◆ **Brief**
Would you repeat word for word the lines of the listing that follows, from the one with "This screenshot has width=819, height=1456." up to and including the one with "Open Chrome profile avatar menu", and leave out the images?

--- Data for this task Enclosed Below ---

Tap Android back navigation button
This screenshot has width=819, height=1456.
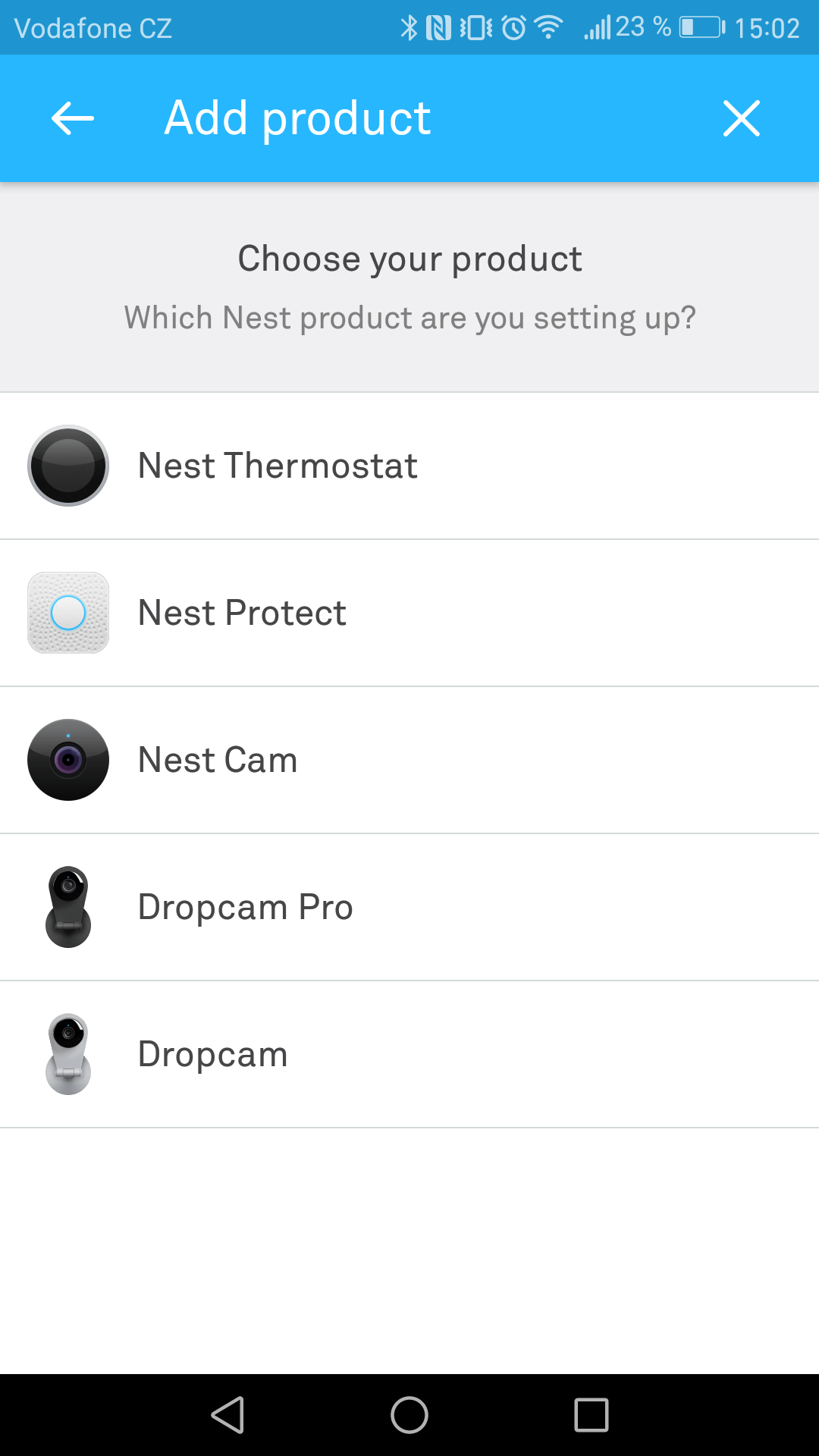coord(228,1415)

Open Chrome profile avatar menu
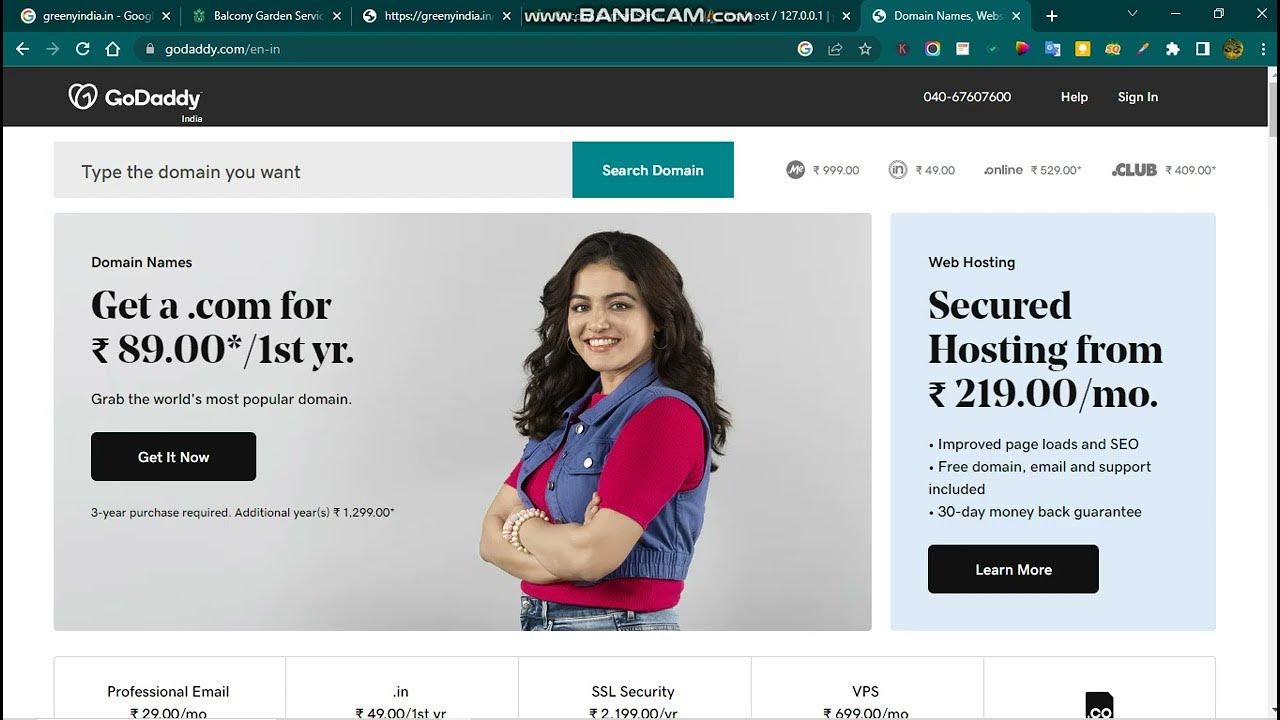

--- End of Enclosed Data for this task ---
--- Data for this task Enclosed Below ---

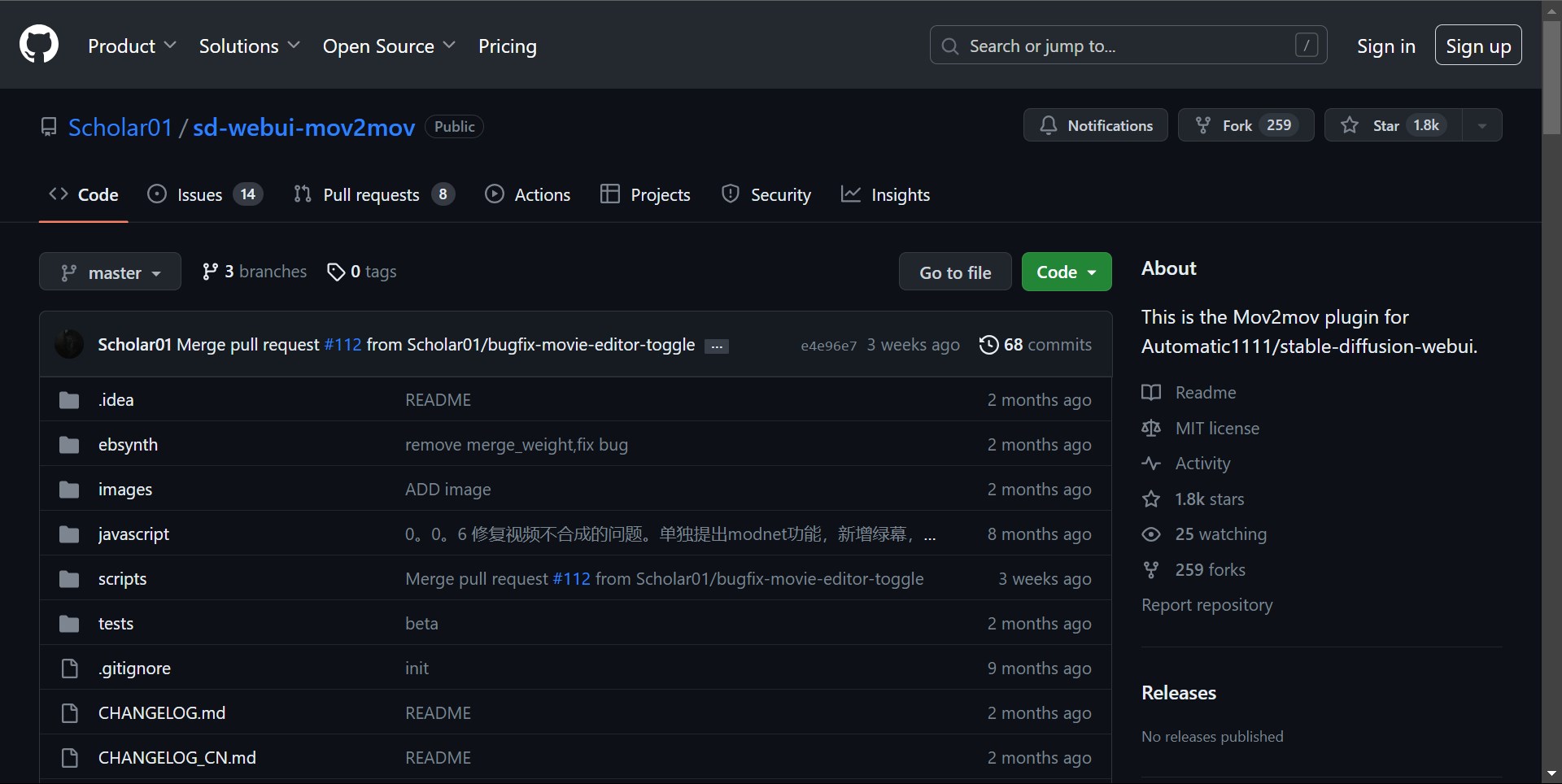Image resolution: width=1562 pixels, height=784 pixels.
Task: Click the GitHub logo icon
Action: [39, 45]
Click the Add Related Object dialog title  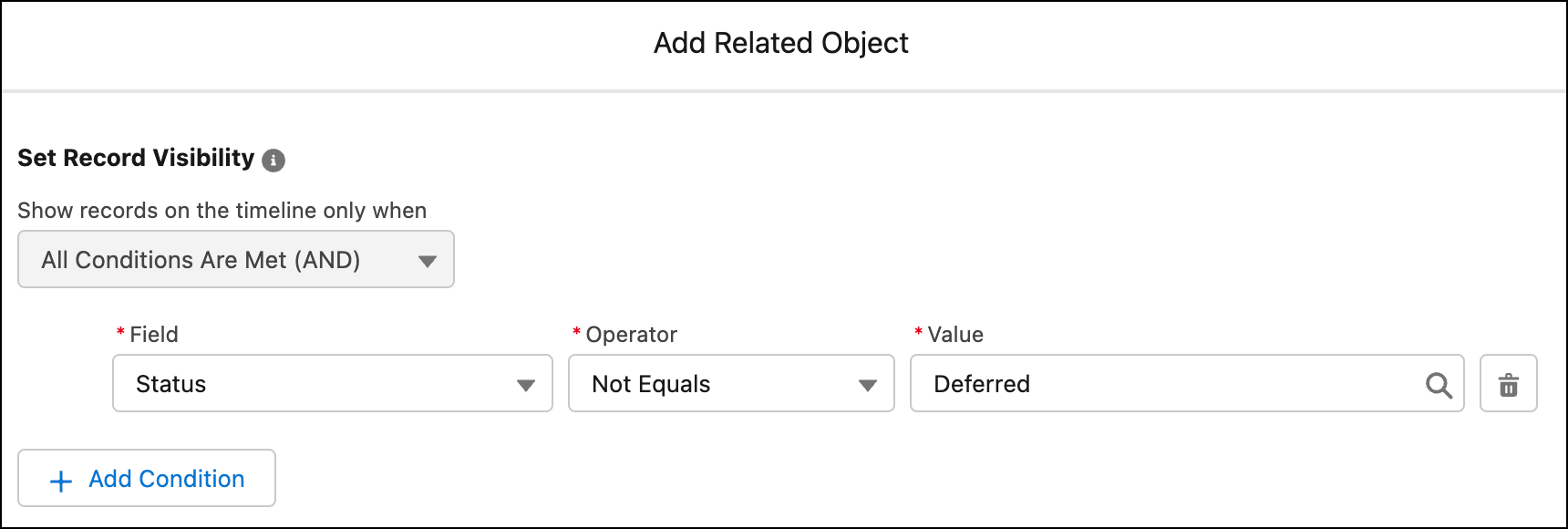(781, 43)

--- End of Enclosed Data for this task ---
--- Data for this task Enclosed Below ---

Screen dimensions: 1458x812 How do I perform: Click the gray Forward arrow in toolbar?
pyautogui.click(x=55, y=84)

--- End of Enclosed Data for this task ---

◆ **Answer**
This screenshot has width=819, height=1456.
coord(228,1415)

Open Chrome profile avatar menu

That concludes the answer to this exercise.